COLLEGE PARK -- University of Maryland College Park instructor Scott McKearney wanted his 60 sociology students to address social problems through projects that pack a punch.
He felt pummeled by their response. "I had the most earth-shattering experience," Dr. McKearney said this week. "Seven women over the course of three days came into my office, sat down, and told me they had been raped. I was seeing entirely too many tears," he said.
Born of those students' tears was yesterday's 90-minute teach-in about acquaintance rape, at which women undergraduates read the words of students expressing shame and trauma in enduring assault at the hands of men they had trusted.

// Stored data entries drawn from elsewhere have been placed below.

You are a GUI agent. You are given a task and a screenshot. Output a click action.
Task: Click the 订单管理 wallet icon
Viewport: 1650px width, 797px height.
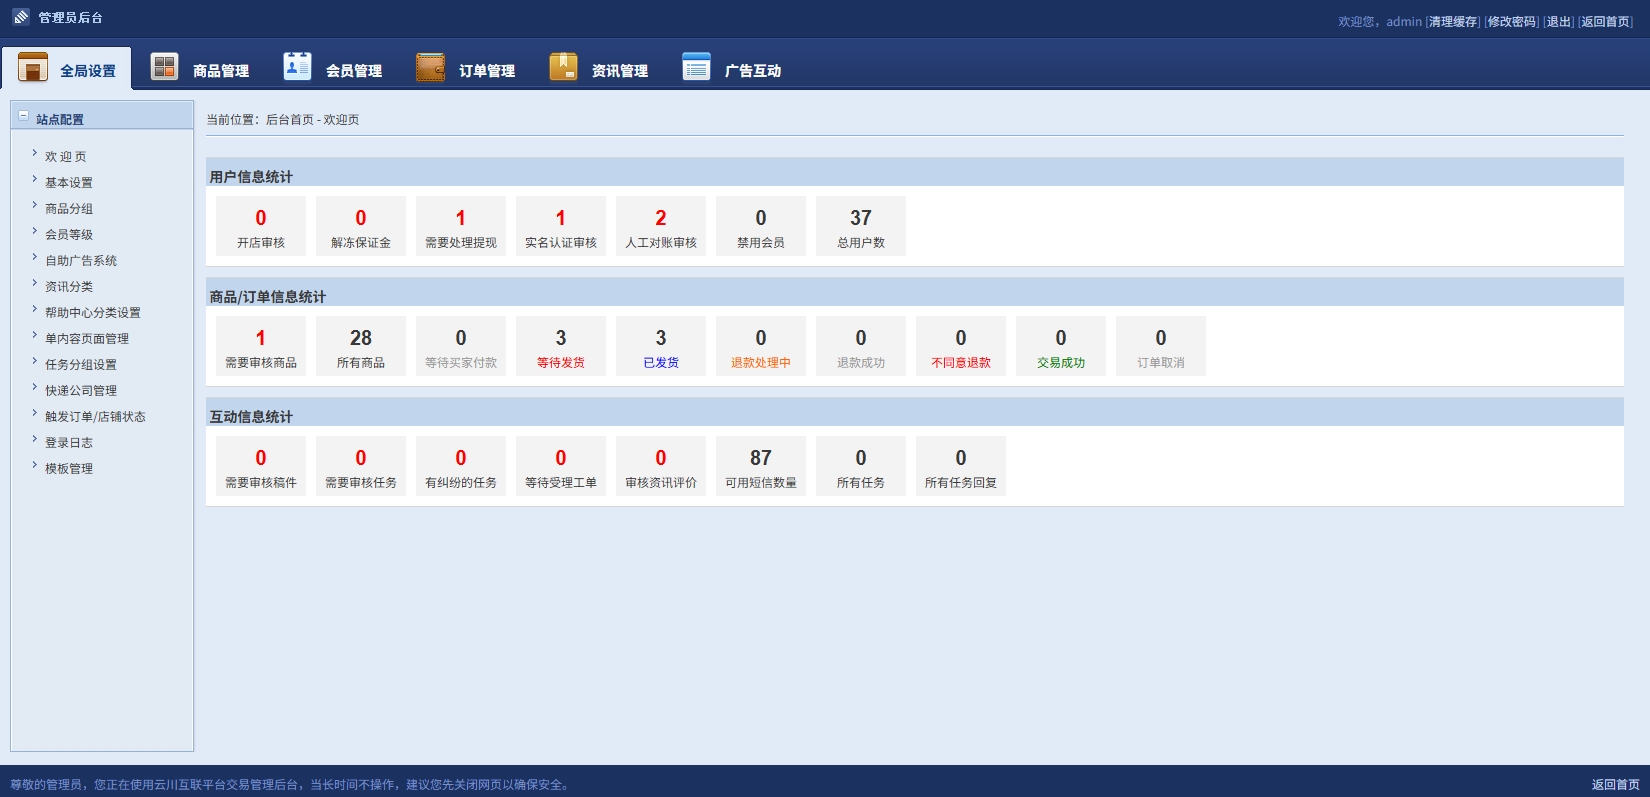coord(430,67)
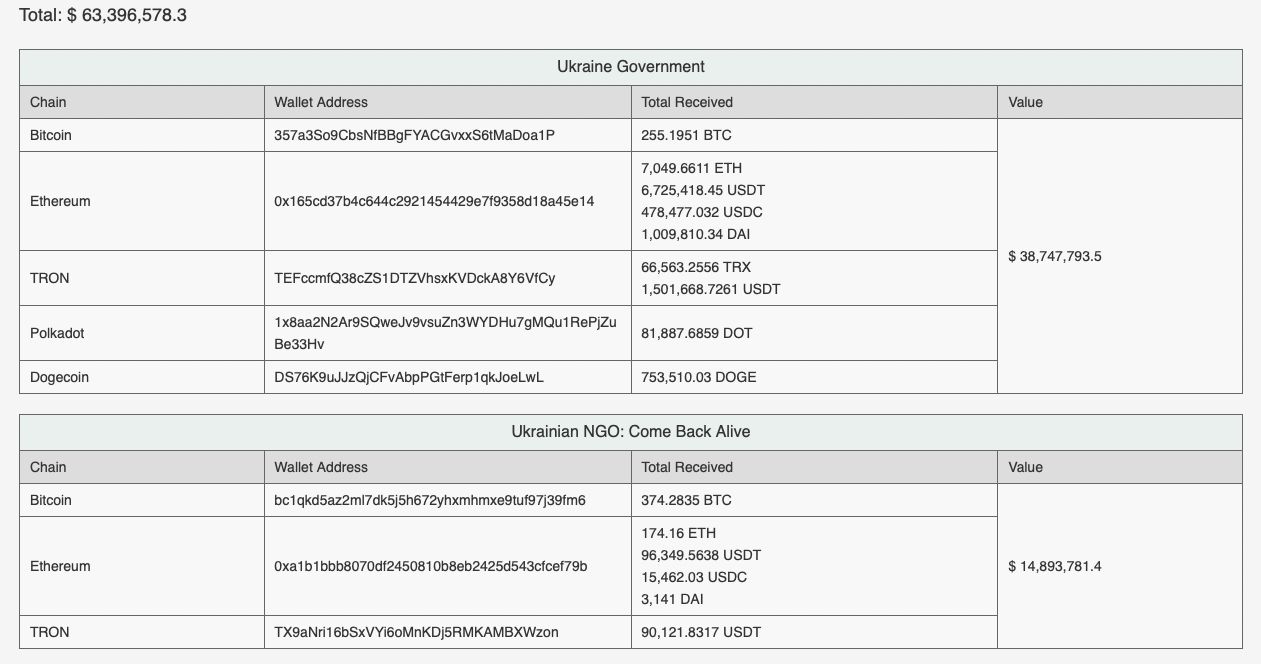
Task: Click the Total $ 63,396,578.3 text
Action: pyautogui.click(x=103, y=16)
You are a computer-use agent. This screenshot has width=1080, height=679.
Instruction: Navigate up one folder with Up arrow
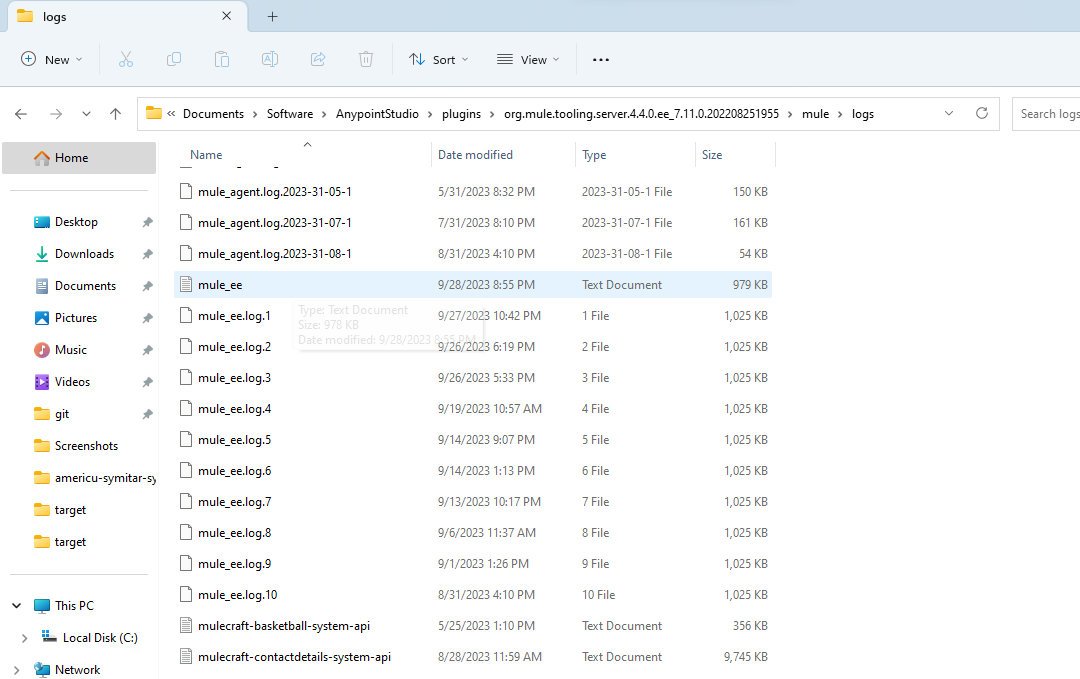(116, 114)

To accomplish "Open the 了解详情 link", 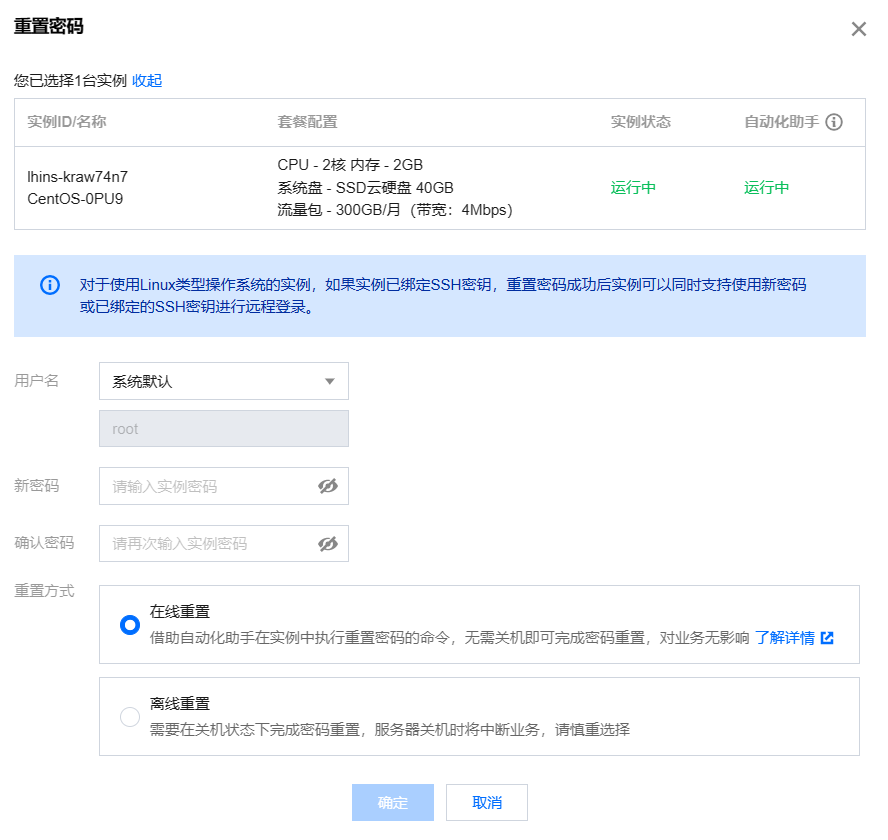I will 784,638.
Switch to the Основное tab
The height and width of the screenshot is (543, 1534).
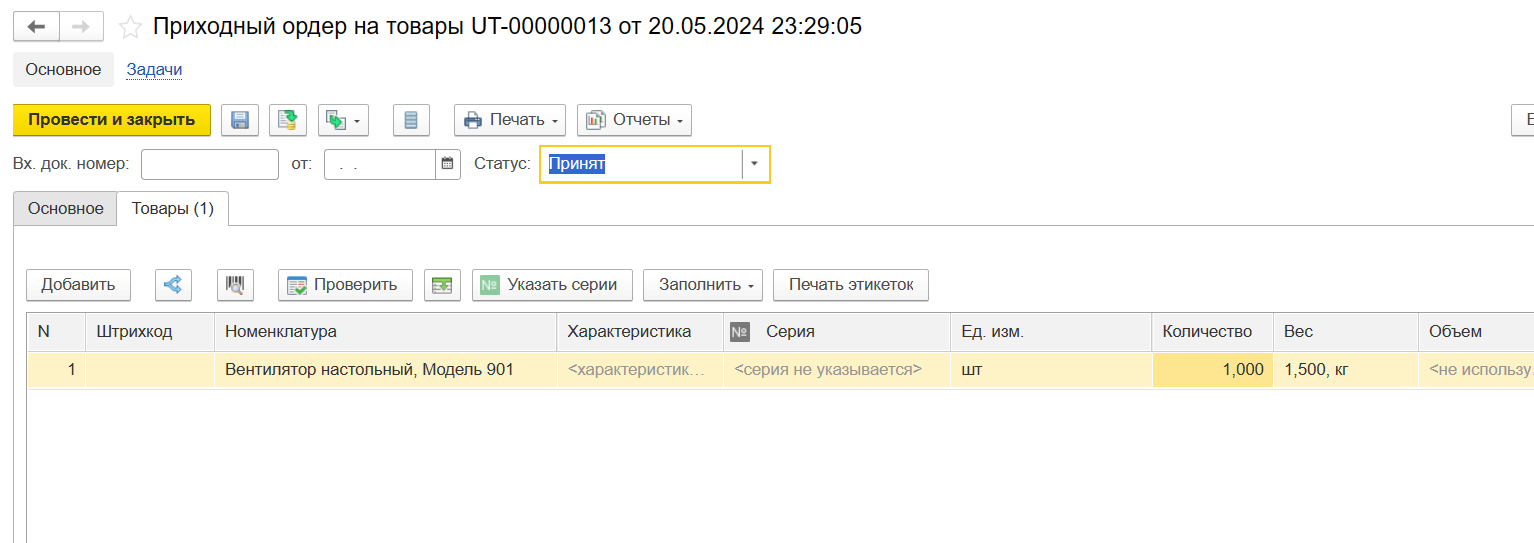65,209
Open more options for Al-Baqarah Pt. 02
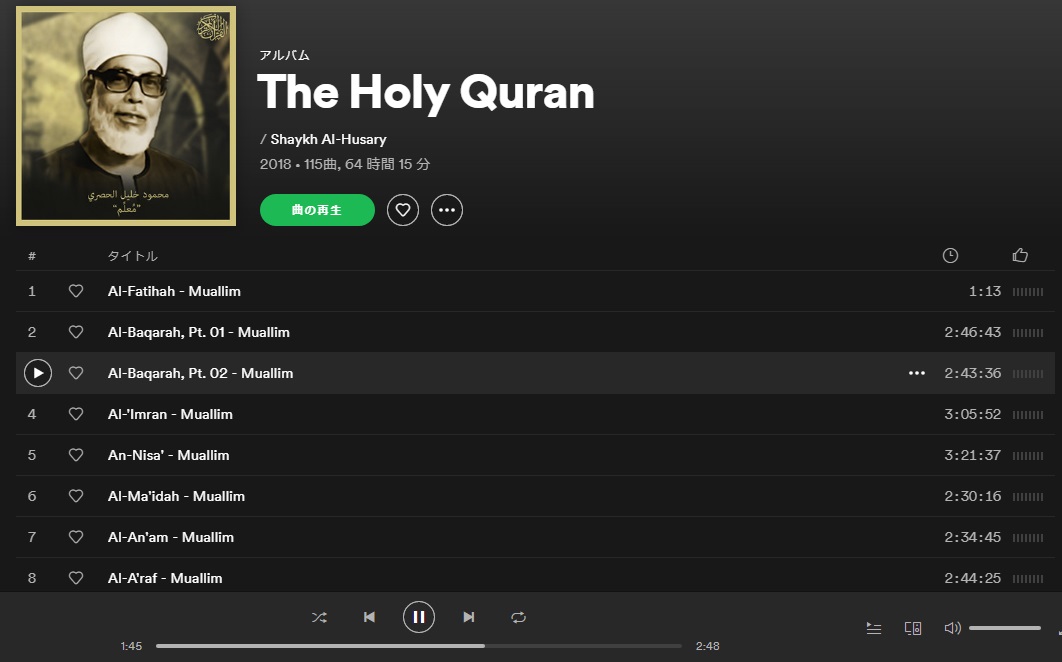 coord(916,373)
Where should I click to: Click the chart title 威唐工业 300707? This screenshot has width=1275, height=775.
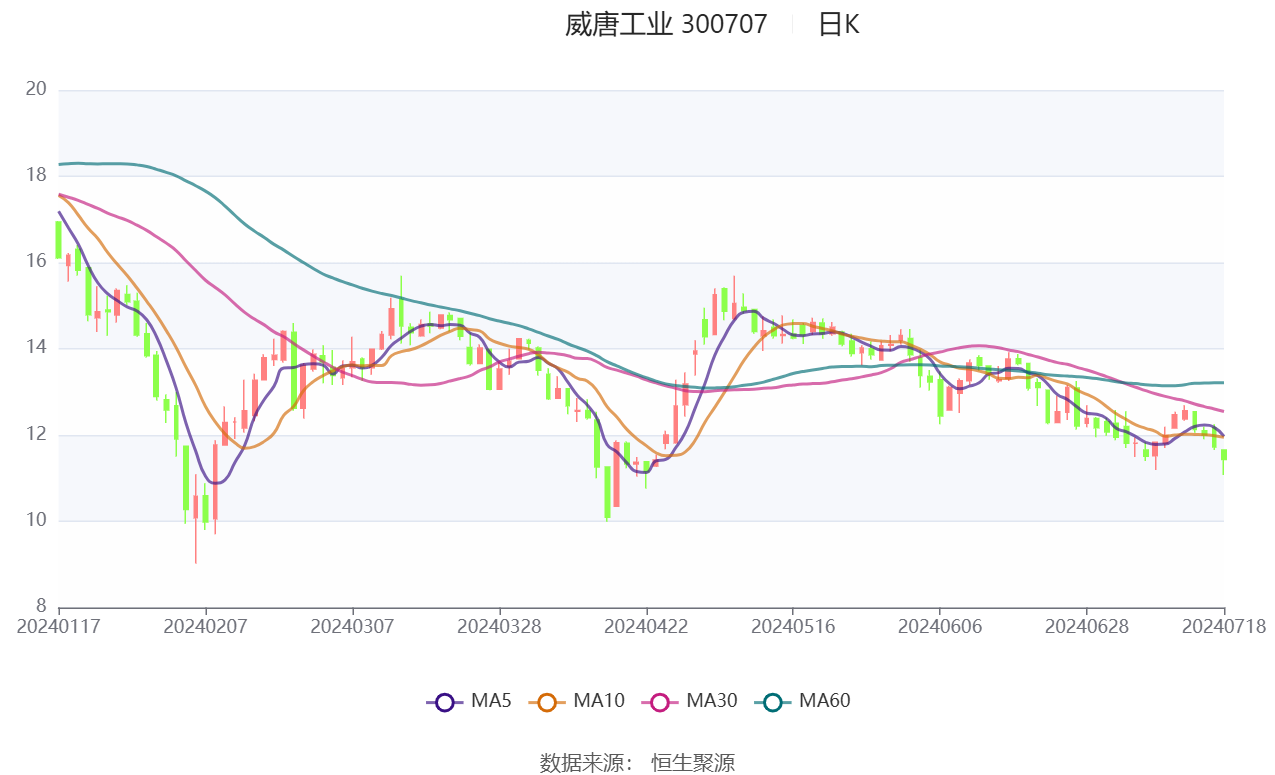click(666, 25)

Statistics depict few such assaults on each college campus in any given year. Most campuses do not keep separate statistics on "date rape" and "stranger rape," but the Johns Hopkins University reported four rapes or attempts in the 1993-1994 academic year, for example, and the University of Maryland Baltimore County reported one rape in calendar year 1993.
While some critics of feminist activists have argued that the date rape issue is overdramatized, the people who field the anxious calls from women say it is widely underreported.
"Whatever number you get, the only thing we can be certain of is that it's going to under-represent the problem anyway," said Mary Hoban, coordinator of health education at the College Park campus health center.
Dr. McKearney's students arranged yesterday's teach-in, at which state prosecutors, campus staffers and women undergraduates offered different perspectives on date rape and its consequences.
More than 300 people, most of them women, piled into the atrium of the UMCP art-sociology building during a gusty, sunny lunch-hour.
Dr. McKearney and his students used the event to call for the establishment of a permanent sociology course on sexuality and for university funding of a new campus group aimed at countering sexual coercion.
The message struck a chord for Cindy Agudelo, a senior from Gaithersburg.
Ms. Agudelo said a foreign diplomat whom she knew attempted to rape her when she was still in high school.
"I think that's exactly what happened to me, and I didn't know how to take care of it," Ms. Agudelo said softly, as speakers addressed the seated, silent audience. "I thought it was my fault."
Dr. McKearney, who is also a part-time professor at Towson State University, said many people do not understand that acquaintance rape is every bit as serious as assault by a stranger.
The issue has tapped into deep emotions at University of Maryland Baltimore County and Johns Hopkins as well. In the past six weeks, word circulated of "rodeos," at which men would take turns forcing themselves on a single woman, cheering each other on and videotaping their exploits. Concern reached a particularly high level at UMBC. A women's advocacy group posted a flier on doors across the Catonsville campus, asking, "Has the rodeo come to your town?" and listing the event's characteristics.
Attempts to contact members of the Women's Union, which published the pamphlets, proved unsuccessful.
A reporter from The Sun was rebuffed in efforts to attend a publicized meeting of the group focusing on the "rodeos."
At the direction of UMBC Vice President Susan T. Kitchen, campus police investigated the allegations and found no evidence that any gang rape or any other kind of sexual assault had occurred this fall. Administrators fanned out across the campus, touching base with students, faculty and staff, without yielding any concrete information.
"It was all rumors and embellishments," UMBC Police Chief David T. Yohman said.
Campus officials believe the allegations ballooned from a Sept. 16 dormitory party at which men were overheard singing lewd lyrics about supposed sexual conquests. Male and female witnesses at the party said no assault occurred.
"There is always that lingering belief that campuses try to hide these things," UMBC's Ms. Kitchen said. "I can't tell you how painful that is, especially as a woman."
Susan K. Boswell, dean of undergraduate students at Hopkins, said she, too, received inquiries from concerned students and staff who had also heard of "rodeos." But checks with women's advocacy groups, health clinics, and campus police turned up nothing, she said.
Towson State Vice President Dorothy Siegel, who runs a national clearinghouse for information about campus violence, also turned up nocitations of "rodeos." But all campus administrators interviewed said that although so far the rumors are unsubstantiated, the danger of such assaults is real.